§ DATA SHOWN
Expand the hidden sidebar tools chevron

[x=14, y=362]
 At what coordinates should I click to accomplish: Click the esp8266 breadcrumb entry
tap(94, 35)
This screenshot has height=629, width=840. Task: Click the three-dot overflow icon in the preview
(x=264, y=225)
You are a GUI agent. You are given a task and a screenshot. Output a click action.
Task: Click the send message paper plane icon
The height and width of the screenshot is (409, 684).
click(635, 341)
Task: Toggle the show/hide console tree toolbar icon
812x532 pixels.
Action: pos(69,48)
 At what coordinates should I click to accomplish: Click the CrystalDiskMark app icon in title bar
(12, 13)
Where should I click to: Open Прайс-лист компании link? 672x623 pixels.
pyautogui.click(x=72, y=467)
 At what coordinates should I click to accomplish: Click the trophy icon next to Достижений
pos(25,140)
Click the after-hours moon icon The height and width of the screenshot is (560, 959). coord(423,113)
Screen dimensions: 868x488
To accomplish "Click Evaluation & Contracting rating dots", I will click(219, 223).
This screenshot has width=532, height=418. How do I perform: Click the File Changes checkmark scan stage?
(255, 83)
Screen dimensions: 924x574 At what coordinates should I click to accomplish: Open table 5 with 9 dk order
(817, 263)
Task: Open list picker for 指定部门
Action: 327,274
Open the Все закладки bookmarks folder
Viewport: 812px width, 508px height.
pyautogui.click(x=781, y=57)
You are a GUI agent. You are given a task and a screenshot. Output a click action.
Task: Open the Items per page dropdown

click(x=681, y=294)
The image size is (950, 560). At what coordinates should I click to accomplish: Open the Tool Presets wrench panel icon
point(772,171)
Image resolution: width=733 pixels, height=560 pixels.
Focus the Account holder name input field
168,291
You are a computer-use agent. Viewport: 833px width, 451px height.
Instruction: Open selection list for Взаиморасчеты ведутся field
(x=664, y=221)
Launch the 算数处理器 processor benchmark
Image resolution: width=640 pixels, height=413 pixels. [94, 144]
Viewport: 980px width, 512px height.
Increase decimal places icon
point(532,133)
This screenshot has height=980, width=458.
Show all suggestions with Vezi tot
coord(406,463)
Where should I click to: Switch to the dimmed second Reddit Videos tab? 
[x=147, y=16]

§ EXERCISE DIRECTIONS
What you write must be identical to the material above.

§ SOLUTION TO THIS EXERCISE
Expand the hidden sidebar tools chevron

[x=14, y=362]
 At what coordinates should I click to accomplish: Click the esp8266 breadcrumb entry
tap(94, 35)
This screenshot has height=629, width=840. Task: Click the three-dot overflow icon in the preview
(x=264, y=225)
You are a GUI agent. You are given a task and a screenshot. Output a click action.
Task: Click the send message paper plane icon
The height and width of the screenshot is (409, 684).
click(635, 341)
Task: Toggle the show/hide console tree toolbar icon
812x532 pixels.
Action: pos(69,48)
 At what coordinates should I click to accomplish: Click the CrystalDiskMark app icon in title bar
(12, 13)
Where should I click to: Open Прайс-лист компании link? 672x623 pixels.
pyautogui.click(x=72, y=467)
 At what coordinates should I click to accomplish: Click the trophy icon next to Достижений
pos(25,140)
Click the after-hours moon icon The height and width of the screenshot is (560, 959). coord(423,113)
Screen dimensions: 868x488
To accomplish "Click Evaluation & Contracting rating dots", I will click(219, 223).
This screenshot has width=532, height=418. How do I perform: Click the File Changes checkmark scan stage?
(255, 83)
Screen dimensions: 924x574 At what coordinates should I click to accomplish: Open table 5 with 9 dk order
(817, 263)
Task: Open list picker for 指定部门
Action: 327,274
Open the Все закладки bookmarks folder
Viewport: 812px width, 508px height.
pyautogui.click(x=781, y=57)
You are a GUI agent. You are given a task and a screenshot. Output a click action.
Task: Open the Items per page dropdown

click(x=681, y=294)
The image size is (950, 560). At what coordinates should I click to accomplish: Open the Tool Presets wrench panel icon
point(772,171)
Image resolution: width=733 pixels, height=560 pixels.
Focus the Account holder name input field
168,291
You are a computer-use agent. Viewport: 833px width, 451px height.
Instruction: Open selection list for Взаиморасчеты ведутся field
(x=664, y=221)
Launch the 算数处理器 processor benchmark
Image resolution: width=640 pixels, height=413 pixels. [94, 144]
Viewport: 980px width, 512px height.
Increase decimal places icon
point(532,133)
This screenshot has height=980, width=458.
Show all suggestions with Vezi tot
coord(406,463)
Where should I click to: Switch to the dimmed second Reddit Videos tab? 
[x=147, y=16]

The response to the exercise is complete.